§ **EXERCISE TASK A**
The opening sentence of the passage on federal student aid below dates the present from three federal programs. Name those three programs.
§ **EXERCISE TASK B**
Resume the passage on federal student aid below, starting after its final sentence.

§ **SELECTION**

A half century after the initial GI Bill, three decades since the establishment of federally guaranteed student loans, and more than two decades following the creation of a national basic grant program, both the central commitment to federal support for higher education and the mechanisms of such support are under attack. This is an important time to take stock of government policies, how they have evolved over time, and what they have accomplished.

What has changed since the principal federal aid programs of today were first legislated? In one sense, not a great deal. The student-based strategy Congress adopted in the 1960s and 1970s--granting and lending to students rather than institutions--has become the system's hallmark. Today more than 90 percent of U.S. Department of Education funds for postsecondary education are provided in the form of student financial aid. With additions and elaborations, in fact, the same programs are in place as were established a quarter century ago.

Underlying policies, however, have shifted. On many counts, today's aid system looks much different from what the early legislative framers envisioned.

§ **Entries on locating words and elements**
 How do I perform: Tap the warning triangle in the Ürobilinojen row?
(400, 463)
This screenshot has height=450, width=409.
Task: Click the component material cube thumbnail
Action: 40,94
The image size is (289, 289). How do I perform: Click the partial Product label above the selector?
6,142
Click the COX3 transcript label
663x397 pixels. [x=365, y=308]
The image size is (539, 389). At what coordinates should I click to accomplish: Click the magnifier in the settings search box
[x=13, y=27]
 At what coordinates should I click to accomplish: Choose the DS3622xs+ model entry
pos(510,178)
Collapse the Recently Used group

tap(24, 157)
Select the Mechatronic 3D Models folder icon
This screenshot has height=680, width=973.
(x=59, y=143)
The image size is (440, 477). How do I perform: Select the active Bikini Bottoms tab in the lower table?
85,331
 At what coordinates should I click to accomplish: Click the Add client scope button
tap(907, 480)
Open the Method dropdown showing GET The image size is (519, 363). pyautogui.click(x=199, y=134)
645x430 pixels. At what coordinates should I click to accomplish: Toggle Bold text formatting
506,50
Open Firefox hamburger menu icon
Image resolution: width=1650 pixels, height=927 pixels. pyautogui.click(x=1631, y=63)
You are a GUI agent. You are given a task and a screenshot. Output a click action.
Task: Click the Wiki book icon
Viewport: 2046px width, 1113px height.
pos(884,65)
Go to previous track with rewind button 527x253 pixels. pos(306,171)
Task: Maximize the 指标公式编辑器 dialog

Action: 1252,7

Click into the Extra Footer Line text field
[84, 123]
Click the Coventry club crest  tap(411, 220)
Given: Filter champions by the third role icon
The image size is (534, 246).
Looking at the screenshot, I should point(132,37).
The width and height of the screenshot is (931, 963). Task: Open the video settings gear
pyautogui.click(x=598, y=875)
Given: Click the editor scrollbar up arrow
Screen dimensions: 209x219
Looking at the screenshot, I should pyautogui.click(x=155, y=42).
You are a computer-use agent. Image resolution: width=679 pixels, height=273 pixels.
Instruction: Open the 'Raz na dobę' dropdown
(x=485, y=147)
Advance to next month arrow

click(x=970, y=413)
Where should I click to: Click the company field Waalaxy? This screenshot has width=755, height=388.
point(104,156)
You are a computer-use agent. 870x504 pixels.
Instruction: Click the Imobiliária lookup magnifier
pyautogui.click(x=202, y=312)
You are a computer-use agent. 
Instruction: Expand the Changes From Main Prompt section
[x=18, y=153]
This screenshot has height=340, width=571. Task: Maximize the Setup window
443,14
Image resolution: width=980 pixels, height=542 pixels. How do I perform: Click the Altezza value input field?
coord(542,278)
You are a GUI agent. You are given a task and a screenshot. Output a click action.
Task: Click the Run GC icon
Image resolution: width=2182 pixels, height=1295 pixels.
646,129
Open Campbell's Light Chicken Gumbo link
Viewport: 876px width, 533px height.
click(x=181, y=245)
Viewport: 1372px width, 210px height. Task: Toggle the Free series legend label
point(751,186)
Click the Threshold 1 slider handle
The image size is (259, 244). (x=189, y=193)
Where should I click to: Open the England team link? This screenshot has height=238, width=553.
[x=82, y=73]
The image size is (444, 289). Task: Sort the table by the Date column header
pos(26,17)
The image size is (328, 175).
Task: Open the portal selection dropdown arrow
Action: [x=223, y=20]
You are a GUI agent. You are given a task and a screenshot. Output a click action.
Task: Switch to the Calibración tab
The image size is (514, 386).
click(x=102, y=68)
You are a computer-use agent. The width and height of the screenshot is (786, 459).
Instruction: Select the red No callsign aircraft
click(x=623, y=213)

§ **FINAL ANSWER A**
- The initial GI Bill
- Federally guaranteed student loans
- A national basic grant program

§ **FINAL ANSWER B**
Growing Reliance on Loans. Above all, the drift toward a system that relies primarily on student debt to finance higher tuition has turned the original commitment to equal opportunity on its head. The legislation of the 1960s and early 1970s established a commitment to help disadvantaged students through need-based grant programs, while helping middle-class families through government-guaranteed (but minimally subsidized) private bank loans.

Today, loans are far and away the largest source of aid, even for the lowest-income students. Since the mid-1970s, when student borrowing began to grow, loans have increased from about one-fifth to nearly two-fifths of all available student aid. Federal student loans provided over $26 billion in 1994-95, almost five times the size of the Pell Grant program that was meant to be the system's foundation. (See Table 1.)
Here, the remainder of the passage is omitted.